常に蚊帳の外

影宮

第1話

 影で生きる者…、忍。

 人に仕え、暗殺や諜報を主に暗躍していた。

 その過去は想像を絶する程に厳しく、修行の中で命を失う者もいる。

 死体を弔うことさえ出来ぬ影が、人の争いに道具のように使われてきた。

 そして、その姿は現在は消えてしまった。

 忍が実際に使用していた道具など、記録は残されており有名な忍の里はその名残りを、忍屋敷は数は少ないがカラクリがそのまま残っているものを保護し、観光にも利用されている。

 現在では、忍は存在しないと。

 伝説の忍も早くに消息を断っている。

 日ノ本一の戦忍は、その忍隊を率いて武雷家が滅んだ時に忽然と消え失せ、そしてその転生異能力を持って再びこの世に姿を見せたのは2002年9月12日、そしてまた消息を断ったのは2019年…年号が変わったあたりからだ。

 記録は此処でこの忍が最後だった。

 この忍と共に生きていた忍らの記録は、去るのと同じにして消えていった。

 そして2020年1月8日、伝説の忍が転生異能力を持つ日ノ本一の戦忍とその周囲の忍らと共に人に紛れて生活していたとする記録が発見された。

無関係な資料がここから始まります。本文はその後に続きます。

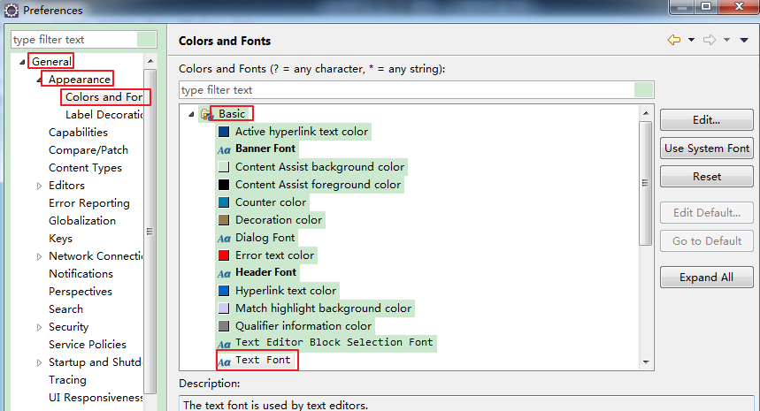The width and height of the screenshot is (760, 411).
Task: Click the Expand All button
Action: 706,278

 その3日後、それらの記録が2018年に既に人の目に触れていた…つまり誰もが見ることの出来るように物語化し、あるサイトに投稿されていたということがわかった。

 それが、2019年の間に削除されたのか、多くの作品に埋もれた結果我らの発見が遅れたのかはわからない。

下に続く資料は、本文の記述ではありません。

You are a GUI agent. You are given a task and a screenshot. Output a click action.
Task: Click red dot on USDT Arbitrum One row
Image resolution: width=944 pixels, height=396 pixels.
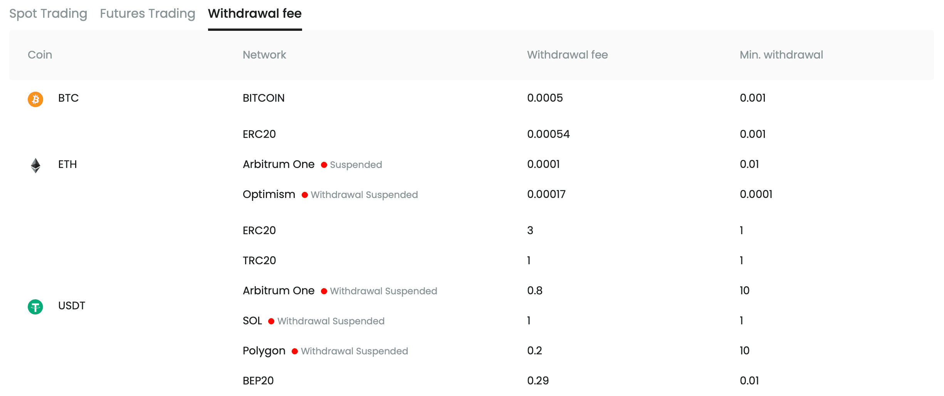[324, 291]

 ただ、その投稿者名は本名ではなくペンネームであった。

 作者が忍本人であるならば、話は早いがもし忍の記録を見て描いた想像である場合、忍本人でない場合はあまり期待はできない。

 作者が既に死んでいるということはなく、すぐに特定はできた。

 情報はあった。

 しかし、作者に会うことは叶わなかった。

 物語化された記録を読破し、物語が記憶を抜き出し描かれているところ、そして作者との接触が不可能であることから、忍本人と見た。

 忍が忍であることを隠し人に紛れ潜伏していただけであって、忍と認識され確認されていなかっただけであって、実は現在まで忍は生き続けていたのだということだ。

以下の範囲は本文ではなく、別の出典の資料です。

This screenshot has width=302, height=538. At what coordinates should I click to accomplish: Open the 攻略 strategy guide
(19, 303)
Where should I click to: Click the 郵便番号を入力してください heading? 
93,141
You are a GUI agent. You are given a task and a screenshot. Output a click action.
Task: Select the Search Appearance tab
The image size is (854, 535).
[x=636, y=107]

 忍の死体は確認されず、死因の記録さえなく、ただ消息不明。

 それが忍が滅んだと判断した理由。

 何故、我らがこうも忍にこだわったか。

 現在、忍が大きな組織を作り活動している。

 それが人の殺傷事件、事故に繋がっているばかりではなくなった。

 そもそもその時点で警察や軍隊は動いていたのだが、忍相手に大したことはできなかった。

 忍は機密情報を盗み出した。

 それが何に使われるにしろ、許されたことではない。

 忍へスパイを入れ込むことは失敗に終わり、面影すら残らない肉塊となって木箱に収められ、送り返された。

 忍自体、スパイ活動さえ得意とするのに「目には目を歯には歯を」では意味を成さないらしい。

 スパイである者とそうでない者を見極める方法というのはいくつもある。

 逆に忍にスパイされた時には気付くことが出来ず、スパイだとわかった時にはドロンだ。

 体内にチップを埋め込み、判別を可能にしていたのだが、どうやってすり抜けたのか最初はわからなかった。

 そう…なにも、人だけが体内に同じ判別用のチップを埋め込んでいたわけではないということだ。

 どこかの段階で、忍はチップを受け入れ埋め込んだ…スパイをする目的を最初から持って。

 人によってチップが埋め込まれる場所は異なる。

 チップを辿れば忍の組織へと入り込めるという考えは甘く、その忍は任務を終えてからチップを体内から取り出した、或いはチップが埋め込まれた部位を切断、処理した…若しくは…忍自体を始末したのだろう。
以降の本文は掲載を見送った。